On July 22. 2021, the Company granted Mr. Fuller 2,000,000 shares of common stock, valued at $154,000. 

 

Additionally, the board of directors approved the repricing of the options exercisable for 208,333 shares of common stock granted to Mr. Fuller on February 22, 2021, from $0.24 per share to $0.15 per share.

 

Andrey Novikov

 

On February 22, 2021, the board of directors awarded Andrey Novikov options under the Company’s 2018 Stock Incentive Plan to purchase 208,333 shares of the Company’s common stock. The options are exercisable for a period of ten years from the date of grant, vest in full on the date of grant and have an exercise price of $0.24 per share. The option expense for Mr. Novikov for the year ended December 31, 2021 was $45,804.

 

On May 31, 2021, Mr. Novikov notified the board of directors of his decision to resign as a member of the Board and as Secretary of the Company, effective as of June 1, 2021. Since August 2021, Mr. Novikov has been on suspension from service as the Company’s Chief Technology Officer.

 

F-34

 

 

INNOVATIVE PAYMENT SOLUTIONS, INC.

NOTES TO THE CONSOLIDATED FINANCIAL STATEMENTS

 

15 RELATED PARTY TRANSACTIONS (continued)

  

William Corbett

 

On February 22, 2021, the board of directors of the Company appointed William Corbett, its Chief Executive Officer and Interim Chief Financial Officer, as its Chairman of the Board and issued him a five-year warrant to purchase 20,000,000 shares of the Company’s common stock at an exercise price of $0.24. The Board also agreed to increase Mr. Corbett’s monthly base salary to $30,000. The warrant expense for Mr. Corbett for the year ended December 31, 2021 was $4,327,899.

 

On August 16, 2021, the Company and Mr. Corbett entered into an Executive Employment Agreement that replaced and superseded the previous executive employment agreement (the “August 2021 Corbett Employment Agreement”). The purpose of the August 2021 Corbett Employment Agreement was to provide a replacement grant for warrants previously granted to Mr. Corbett under the terms of his previous employment agreement with the Company. Pursuant to the August 2021 Corbett Employment Agreement, Mr. Corbett would continue to serve as the Company’s Chief Executive Officer on a full time basis effective as of the date of the August 2021 Corbett Employment Agreement until the close of business on December 31, 2024. Mr.

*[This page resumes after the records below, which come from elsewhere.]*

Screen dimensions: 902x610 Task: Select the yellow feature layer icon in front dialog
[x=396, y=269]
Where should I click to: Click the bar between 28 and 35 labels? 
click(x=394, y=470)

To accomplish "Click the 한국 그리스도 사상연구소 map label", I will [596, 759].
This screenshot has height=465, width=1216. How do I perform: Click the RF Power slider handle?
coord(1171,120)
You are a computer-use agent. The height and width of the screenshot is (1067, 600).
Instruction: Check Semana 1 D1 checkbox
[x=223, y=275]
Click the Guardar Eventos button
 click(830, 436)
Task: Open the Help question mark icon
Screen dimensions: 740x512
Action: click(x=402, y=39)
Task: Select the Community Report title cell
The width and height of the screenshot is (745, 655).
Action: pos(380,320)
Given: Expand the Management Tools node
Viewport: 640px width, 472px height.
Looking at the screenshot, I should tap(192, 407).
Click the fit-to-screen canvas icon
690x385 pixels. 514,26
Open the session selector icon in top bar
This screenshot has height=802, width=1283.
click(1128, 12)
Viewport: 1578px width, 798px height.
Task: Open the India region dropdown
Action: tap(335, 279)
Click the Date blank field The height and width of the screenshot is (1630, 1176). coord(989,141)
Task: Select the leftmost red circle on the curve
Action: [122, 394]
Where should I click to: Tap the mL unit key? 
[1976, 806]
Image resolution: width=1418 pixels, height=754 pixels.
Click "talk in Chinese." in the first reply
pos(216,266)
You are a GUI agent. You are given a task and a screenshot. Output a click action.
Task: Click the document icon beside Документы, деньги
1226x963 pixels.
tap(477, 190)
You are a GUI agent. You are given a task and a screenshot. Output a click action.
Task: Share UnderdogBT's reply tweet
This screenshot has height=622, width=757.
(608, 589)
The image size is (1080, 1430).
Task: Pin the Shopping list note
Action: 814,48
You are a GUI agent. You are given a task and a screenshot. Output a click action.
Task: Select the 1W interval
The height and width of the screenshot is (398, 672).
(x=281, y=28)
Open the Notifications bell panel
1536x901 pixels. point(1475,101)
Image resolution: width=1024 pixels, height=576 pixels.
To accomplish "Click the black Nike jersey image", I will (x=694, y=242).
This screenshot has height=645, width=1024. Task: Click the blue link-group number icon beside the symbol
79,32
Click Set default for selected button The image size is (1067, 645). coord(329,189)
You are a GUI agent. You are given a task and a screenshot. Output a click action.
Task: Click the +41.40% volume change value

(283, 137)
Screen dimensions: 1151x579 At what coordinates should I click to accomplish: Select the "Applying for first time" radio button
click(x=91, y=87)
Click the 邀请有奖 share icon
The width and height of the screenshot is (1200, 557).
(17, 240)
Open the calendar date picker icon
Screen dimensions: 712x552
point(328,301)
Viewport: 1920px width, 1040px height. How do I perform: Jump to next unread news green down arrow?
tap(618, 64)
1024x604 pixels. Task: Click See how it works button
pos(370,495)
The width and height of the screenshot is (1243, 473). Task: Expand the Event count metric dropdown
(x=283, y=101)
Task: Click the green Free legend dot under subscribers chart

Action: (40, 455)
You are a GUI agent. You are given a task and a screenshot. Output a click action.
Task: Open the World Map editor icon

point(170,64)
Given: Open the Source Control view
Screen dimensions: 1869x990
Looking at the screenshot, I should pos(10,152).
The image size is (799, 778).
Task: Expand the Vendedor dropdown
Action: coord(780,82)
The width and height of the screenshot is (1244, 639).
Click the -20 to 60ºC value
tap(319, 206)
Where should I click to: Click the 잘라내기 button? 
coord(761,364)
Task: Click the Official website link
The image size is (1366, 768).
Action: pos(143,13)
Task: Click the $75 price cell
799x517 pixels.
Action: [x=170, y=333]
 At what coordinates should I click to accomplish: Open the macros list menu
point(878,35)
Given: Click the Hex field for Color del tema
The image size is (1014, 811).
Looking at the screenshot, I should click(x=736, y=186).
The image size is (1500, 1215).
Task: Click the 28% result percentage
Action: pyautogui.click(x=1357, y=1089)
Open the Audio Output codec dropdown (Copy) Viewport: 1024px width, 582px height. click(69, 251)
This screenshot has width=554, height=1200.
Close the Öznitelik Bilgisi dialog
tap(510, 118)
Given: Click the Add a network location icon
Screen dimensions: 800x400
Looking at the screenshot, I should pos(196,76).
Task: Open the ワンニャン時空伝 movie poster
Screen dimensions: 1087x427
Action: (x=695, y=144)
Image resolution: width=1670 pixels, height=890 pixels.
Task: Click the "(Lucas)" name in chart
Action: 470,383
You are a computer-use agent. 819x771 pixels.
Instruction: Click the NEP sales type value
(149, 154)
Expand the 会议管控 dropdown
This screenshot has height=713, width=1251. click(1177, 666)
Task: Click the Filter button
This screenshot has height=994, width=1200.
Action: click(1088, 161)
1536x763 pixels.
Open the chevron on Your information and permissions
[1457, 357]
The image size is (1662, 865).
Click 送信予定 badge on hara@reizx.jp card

Corbett’s base salary will be $30,000 per month, which shall be paid in accordance with the Company’s standard payroll practice for its executives, managers and salaried employees. In addition, the August 2021 Corbett Employment Agreement provides that: (1) Mr. Corbett will be eligible for a cash bonus as determined by the Board to the extent the Company achieves (or exceeds) annual revenue or other financial performance objectives established by the Board, in its sole discretion, from time to time; (2) the Company will grant to Mr. Corbett options to purchase 20,000,000 shares of common stock of the Company at a per share exercise price of $0.15; and (3) a car allowance for Mr. Corbett in the amount of $800 per month. Fifty percent (50%) of the shares subject to the options shall vest on the grant date and the other 50% of the shares subject to the option shall vest at the rate of 1/36 per month over a three-year period. The options will be exercisable for a period of ten years after the date of grant and the Company shall provide for cashless exercise of the option. The options are being granted pursuant to the Company’s 2021 Stock Incentive Plan which was approved by the board of directors in August 2021, subject to approval of the 2021 Plan by the shareholders, which approval was obtained at the annual general meeting held on October 22, 2021. The option expense for Mr. Corbett for the year ended December 31, 2021 was $910,019.

 

In addition, the Company and Mr. Corbett entered into an Indemnification Agreement on August 16, 2021 (the “August 2021 Corbett Indemnification Agreement”), pursuant to which the Company agreed to indemnify Mr. Corbett to indemnify Indemnitee to the fullest extent permitted by or under the Nevada Corporation Law in respect of claims, including third-party claims and derivative claims and provides for advancement of expenses. The August 2021 Corbett Indemnification Agreement amends the indemnification agreement in effect prior to entering into the August 2021 Corbett Indemnification Agreement to provide that unless Company shall pay Mr. Corbett’s attorneys’ fees and costs, including the compensation and expenses of any arbitrator, unless the arbitrator or the court determines that (a) Company has no liability in such dispute, or (b) the action or claims by Executive are frivolous in nature. In any other case or matter, the Company and Mr. Corbett shall each bear its or his own attorney fees and costs.

 

Clifford Henry

 

On May 1, 2021, the Company appointed Mr. Henry to the Board of Directors.

 

On July 22, 2021, the Company granted Mr. Henry 2,000,000 shares of common stock, valued at $154,000.

 

Mr. Henry has a consulting agreement with the Company whereby he is paid $3,500 per month.

 

Madisson Corbett

 

On May 1, 2021, the Company appointed Ms. Corbett to the Board of Directors. Ms. Corbett is the daughter of Mr. William Corbett, the Company’s Chief Executive Officer and Chairman of the Board.

 

On July 22, 2021, the Company granted Ms. Corbett 2,000,000 shares of common stock, valued at $154,000. 

 

David Rios

 

On July 22, 2021, the Company appointed David Rios to the Board of Directors.

 

On July 22, 2021, the Company granted Mr. Rios 1,000,000 shares of common stock, valued at $77,000.  

 

F-35

 

 

INNOVATIVE PAYMENT SOLUTIONS, INC.

NOTES TO THE CONSOLIDATED FINANCIAL STATEMENTS

 

15 RELATED PARTY TRANSACTIONS (continued)

  

Richard Rosenblum

 

On July 22, 2021, the Company appointed Richard Rosenblum as President and Chief Financial Officer of the Company. In addition, Mr. Rosenblum was elected to the board of directors of the Company to serve until the Company’s next annual meeting of shareholders.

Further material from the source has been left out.